--- START OF Extract to read ---
Gustav MAHLER (1860-1911)
Symphonies Nos. 1-9, Symphony No. 10 (Adagio)
Symphonies Nos. 1, 4, 9: Royal Concertgebouw Orchestra
Symphonies Nos. 2, 3, 7: New York Philharmonic
Symphonies Nos. 5, 6, 8, 10: Vienna Philharmonic
Conductor: Leonard Bernstein
See below for full details
DEUTSCHE GRAMMOPHON 477 8668 [11 CDs: 746:00]

Experience Classicsonline

This is an old vintage reissued gloriously. It’s far from a new release, but it could well turn out to be one of the most significant issues of this Mahler anniversary year. It comprises Bernstein’s DG Mahler cycle of the symphonies (no song-cycles) in a compact space at super budget price. All recordings are live and all benefit from it.
Leonard Bernstein is still Gustav Mahler’s most famous and, controversially, most significant interpreter. It was he who really popularised the composer’s music in the USA and he invented a whole new performing tradition for Mahler. People still disagree violently over the merits of Bernstein’s performances: they are variously exhilarating, infuriating, frustrating, disappointing, revelatory, cosmic, virtuosic or perverse. However, and this is the key point, they are never neutral. Bernstein’s Mahler forces you to take a stand. I don’t think that anyone will love every performance in this box, but after listening to this set I am convinced that no serious Mahlerian will want to be without it.
--- END OF Extract to read ---
--- START OF Supplied material ---
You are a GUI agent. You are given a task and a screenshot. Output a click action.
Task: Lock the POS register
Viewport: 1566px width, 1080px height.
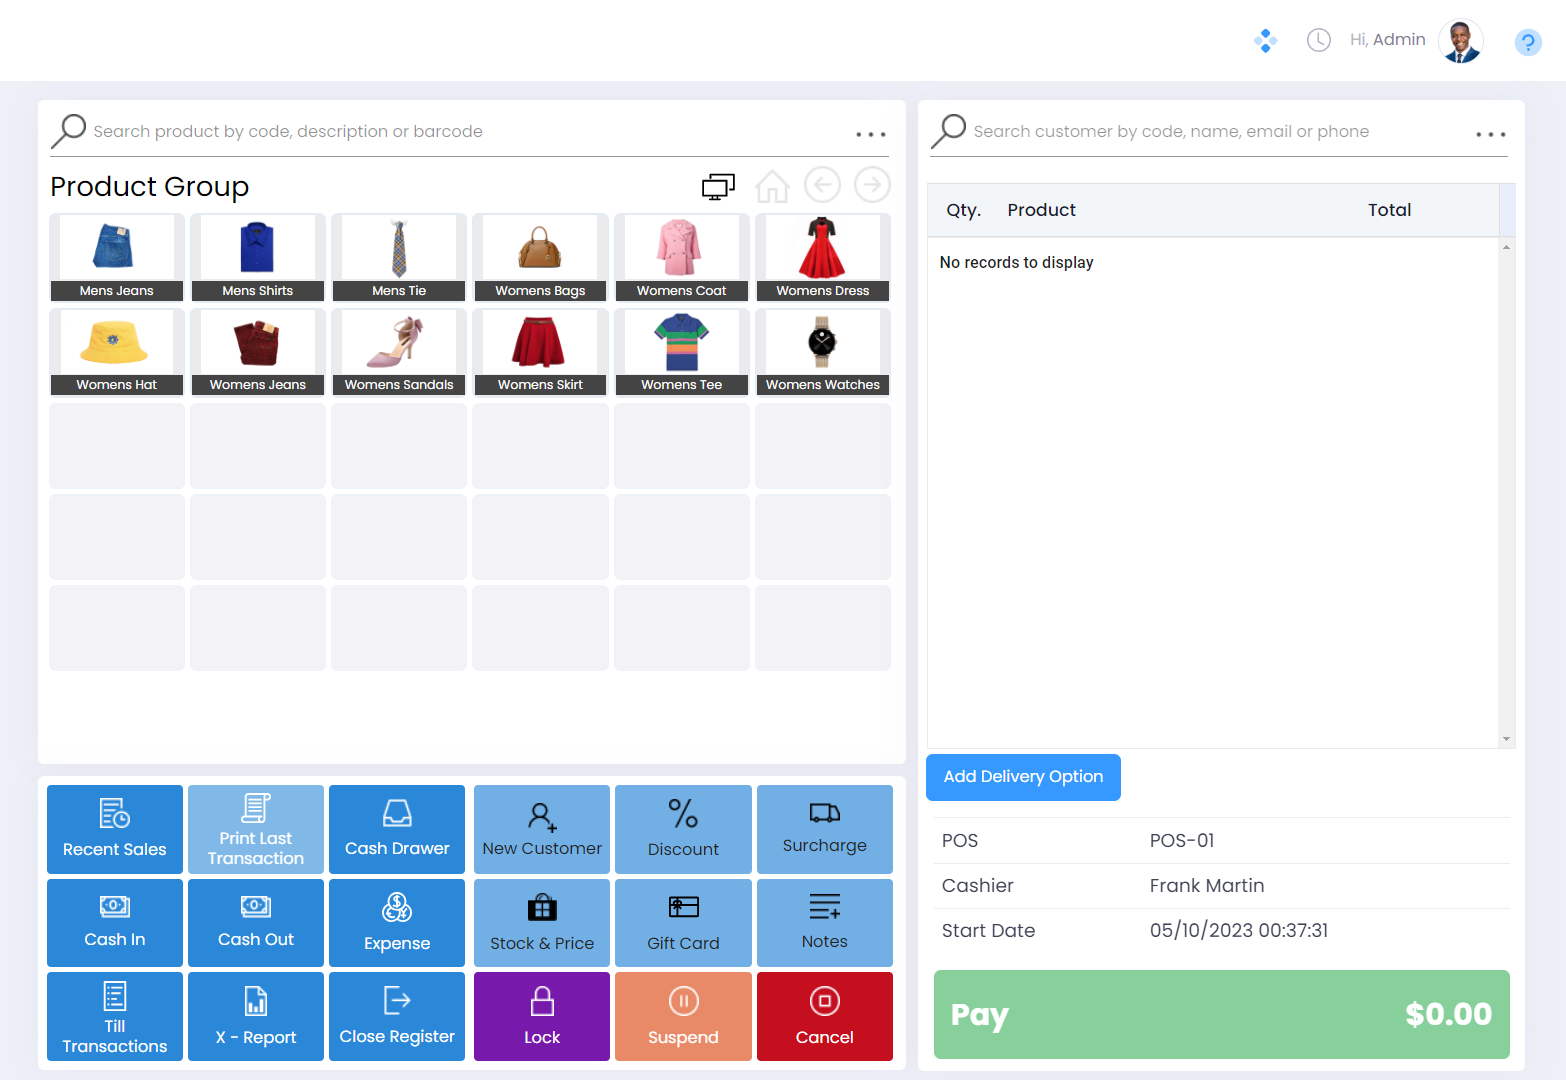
--- END OF Supplied material ---
* **Problems to solve**
a) According to the Mahler review, which orchestra plays Symphonies Nos. 2, 3 and 7?
b) Edit everything from "Gustav MAHLER (1860-1911)" down to "benefit from it." in the Mahler review, putting "Berlin Philharmonic" wherever "Vienna Philharmonic" appears.
c) Resume the Mahler review after its last sentence.
The lines that come after the Mahler review are separate material.

* **Task-by-task outputs**
a) The New York Philharmonic.

b)
Gustav MAHLER (1860-1911)
Symphonies Nos. 1-9, Symphony No. 10 (Adagio)
Symphonies Nos. 1, 4, 9: Royal Concertgebouw Orchestra
Symphonies Nos. 2, 3, 7: New York Philharmonic
Symphonies Nos. 5, 6, 8, 10: Berlin Philharmonic
Conductor: Leonard Bernstein
See below for full details
DEUTSCHE GRAMMOPHON 477 8668 [11 CDs: 746:00]

Experience Classicsonline

This is an old vintage reissued gloriously. It’s far from a new release, but it could well turn out to be one of the most significant issues of this Mahler anniversary year. It comprises Bernstein’s DG Mahler cycle of the symphonies (no song-cycles) in a compact space at super budget price. All recordings are live and all benefit from it.

c)
Bernstein himself was famous for being a dynamo, and something of a maniac on the podium so it is perhaps unsurprising that he should find such an affinity with Mahler’s music. It is the conductor’s restless energy that is immediately apparent in this set’s first CD: right through the First Symphony’s spellbinding opening you are on the edge of your seat, wondering what will happen next. This gives way to a wonderfully exuberant allegro where minor imprecisions of ensemble and a little extraneous noise don’t matter in the context of what is going on. There is a real sense of build towards the joyous eruption of the coda. It is entirely typical of Bernstein that he wallows in the vulgarity of the second movement, including ridiculous glissandi and over-the-top winds. He also revels in the contrasts of the funeral march where the brief consolation of the Wayfaring song clashes with the vulgarity of the klezmer music. There is an astonishing explosion at the outset of the finale and the utmost desolation of the opening leads to utmost exaltation at the end. The white-hot blaze of the final bars could have come from the baton of no-one else, and the whole performance is helped by wonderfully clear sound, capturing the atmosphere of the Concertgebouw beautifully.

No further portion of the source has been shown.